Rz. 63
BGH, Beschl. v. 19.8.2014 – VI ZR 308/13, VersR 2014, 1480
Zitat
StVG § 9; BGB §§ 249, 253, 254; GG Art. 103
Lässt das Berufungsgericht eine vom Kl. vorgetragene alternative Möglichkeit der Unfallverursachung, die ein schuldhaftes Verhalten des Kl. ausschließen oder jedenfalls in günstigerem Licht erscheinen lassen könnte, unberücksichtigt, verstößt es gegen Art. 103 Abs. 1 GG. (eigener LS)
I. Der Fall
Rz. 64
Der Kläger nahm den Beklagten auf Ersatz materiellen und immateriellen Schadens nach einem Verkehrsunfall in Anspruch. Der Kläger war Zeitsoldat. Seine Dienststelle befand sich in der M-I.-Kaserne in M. Am 20.1.2010 gegen 7.05 Uhr bei 0 Grad Celsius und nassen Straßen überquerte der Kläger – der eine Tarnuniform trug – zu Fuß den vor dem Kaserneneingang gelegenen und als solchen gekennzeichneten Fußgängerüberweg.
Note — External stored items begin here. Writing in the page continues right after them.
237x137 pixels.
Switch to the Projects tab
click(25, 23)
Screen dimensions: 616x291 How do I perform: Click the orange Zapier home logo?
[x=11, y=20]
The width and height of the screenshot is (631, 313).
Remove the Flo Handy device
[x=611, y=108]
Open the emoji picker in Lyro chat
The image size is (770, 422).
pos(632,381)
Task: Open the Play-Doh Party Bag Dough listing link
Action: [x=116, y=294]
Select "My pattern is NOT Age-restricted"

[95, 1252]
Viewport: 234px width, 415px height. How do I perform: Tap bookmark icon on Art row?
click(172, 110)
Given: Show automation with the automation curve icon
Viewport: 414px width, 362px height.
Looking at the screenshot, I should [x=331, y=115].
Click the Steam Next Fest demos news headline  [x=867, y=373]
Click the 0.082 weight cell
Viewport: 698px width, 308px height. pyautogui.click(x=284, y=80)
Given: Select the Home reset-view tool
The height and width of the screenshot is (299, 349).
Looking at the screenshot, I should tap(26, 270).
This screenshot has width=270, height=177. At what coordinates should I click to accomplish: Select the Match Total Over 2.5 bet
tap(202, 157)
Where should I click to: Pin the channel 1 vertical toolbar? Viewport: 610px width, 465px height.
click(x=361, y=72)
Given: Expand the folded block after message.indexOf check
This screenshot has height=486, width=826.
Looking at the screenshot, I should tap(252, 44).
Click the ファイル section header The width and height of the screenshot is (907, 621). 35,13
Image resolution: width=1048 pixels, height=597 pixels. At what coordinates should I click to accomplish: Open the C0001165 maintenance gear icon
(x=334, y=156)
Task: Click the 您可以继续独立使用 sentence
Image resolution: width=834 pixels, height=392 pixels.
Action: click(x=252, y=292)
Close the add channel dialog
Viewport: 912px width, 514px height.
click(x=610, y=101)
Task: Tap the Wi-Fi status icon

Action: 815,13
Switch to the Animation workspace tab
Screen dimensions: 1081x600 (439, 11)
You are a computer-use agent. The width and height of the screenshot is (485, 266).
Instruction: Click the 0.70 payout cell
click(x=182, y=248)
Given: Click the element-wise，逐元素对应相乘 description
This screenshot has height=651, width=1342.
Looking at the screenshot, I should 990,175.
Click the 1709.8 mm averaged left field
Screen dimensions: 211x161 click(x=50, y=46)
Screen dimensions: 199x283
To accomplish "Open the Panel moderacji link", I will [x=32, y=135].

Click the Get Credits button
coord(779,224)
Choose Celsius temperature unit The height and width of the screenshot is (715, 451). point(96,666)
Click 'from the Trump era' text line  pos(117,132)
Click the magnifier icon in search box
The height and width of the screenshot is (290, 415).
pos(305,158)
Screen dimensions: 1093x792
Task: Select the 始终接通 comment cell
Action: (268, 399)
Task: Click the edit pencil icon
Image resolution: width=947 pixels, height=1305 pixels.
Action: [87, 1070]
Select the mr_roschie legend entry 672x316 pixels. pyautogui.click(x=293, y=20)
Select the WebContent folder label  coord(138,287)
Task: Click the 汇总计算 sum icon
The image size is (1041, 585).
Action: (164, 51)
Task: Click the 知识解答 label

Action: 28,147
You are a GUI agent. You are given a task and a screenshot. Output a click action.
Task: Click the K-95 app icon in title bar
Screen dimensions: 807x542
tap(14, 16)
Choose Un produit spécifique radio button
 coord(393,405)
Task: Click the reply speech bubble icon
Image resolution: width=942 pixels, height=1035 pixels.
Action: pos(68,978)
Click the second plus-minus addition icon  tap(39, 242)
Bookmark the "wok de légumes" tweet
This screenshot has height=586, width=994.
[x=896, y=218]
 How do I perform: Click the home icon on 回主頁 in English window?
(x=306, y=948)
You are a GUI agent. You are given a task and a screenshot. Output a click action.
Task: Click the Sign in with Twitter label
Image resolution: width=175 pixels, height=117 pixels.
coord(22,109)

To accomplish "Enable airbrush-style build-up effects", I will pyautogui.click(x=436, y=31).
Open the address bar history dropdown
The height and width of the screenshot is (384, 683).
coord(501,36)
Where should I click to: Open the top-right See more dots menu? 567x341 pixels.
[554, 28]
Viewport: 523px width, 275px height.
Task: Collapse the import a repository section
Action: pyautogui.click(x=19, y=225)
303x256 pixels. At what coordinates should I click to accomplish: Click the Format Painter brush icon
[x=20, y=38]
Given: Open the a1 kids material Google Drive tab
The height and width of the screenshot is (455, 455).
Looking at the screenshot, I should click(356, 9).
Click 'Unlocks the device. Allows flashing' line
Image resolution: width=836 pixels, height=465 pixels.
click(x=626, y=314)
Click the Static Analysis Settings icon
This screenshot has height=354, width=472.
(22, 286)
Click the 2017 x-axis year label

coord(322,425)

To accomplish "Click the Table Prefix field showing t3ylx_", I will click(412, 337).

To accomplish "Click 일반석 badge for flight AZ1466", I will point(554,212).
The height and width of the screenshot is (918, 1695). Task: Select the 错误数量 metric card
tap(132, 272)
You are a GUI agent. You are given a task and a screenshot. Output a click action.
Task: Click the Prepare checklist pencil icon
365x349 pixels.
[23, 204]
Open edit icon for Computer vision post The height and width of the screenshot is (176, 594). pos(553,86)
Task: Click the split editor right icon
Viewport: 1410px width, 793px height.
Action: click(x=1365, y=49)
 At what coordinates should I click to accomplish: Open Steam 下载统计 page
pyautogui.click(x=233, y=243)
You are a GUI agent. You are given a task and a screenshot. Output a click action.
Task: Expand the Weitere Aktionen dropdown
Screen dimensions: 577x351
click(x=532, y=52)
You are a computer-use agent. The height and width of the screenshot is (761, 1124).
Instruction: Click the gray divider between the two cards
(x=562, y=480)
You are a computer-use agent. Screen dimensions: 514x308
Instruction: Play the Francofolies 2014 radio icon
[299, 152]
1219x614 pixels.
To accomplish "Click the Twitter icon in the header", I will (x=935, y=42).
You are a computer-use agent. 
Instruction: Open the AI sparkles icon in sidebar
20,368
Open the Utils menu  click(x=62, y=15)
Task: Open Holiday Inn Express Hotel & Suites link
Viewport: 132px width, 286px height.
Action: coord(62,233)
Als er etwa die Mitte der Straße erreicht hatte, wurde er von dem vom Beklagten zu 1 geführten und bei der Beklagten zu 2 versicherten Kraftfahrzeug erfasst und schwer verletzt. Der Kläger behauptete, der Beklagte zu 1 habe sich der Unfallstelle mit überhöhter Geschwindigkeit genähert. Die Beklagten behaupteten, der Kläger sei plötzlich und unvermittelt im Lichtkegel des Scheinwerfers des Fahrzeuges aufgetaucht. Die sofort eingeleitete Vollbremsung habe die Kollision nicht mehr verhindern können.
Rz. 65
Das LG hat der Klage auf der Grundlage einer Haftungsquote von 50 % entsprochen. Die weiter gehende Klage hat es abgewiesen. Die hiergegen gerichtete Berufung des Klägers hat das OLG mit Beschluss einstimmig als unbegründet zurückgewiesen. Es hat dabei zugrunde gelegt, dass die Beklagten lediglich in Höhe von 40 % hafteten. Hiergegen wandte sich der Kläger mit der Nichtzulassungsbeschwerde.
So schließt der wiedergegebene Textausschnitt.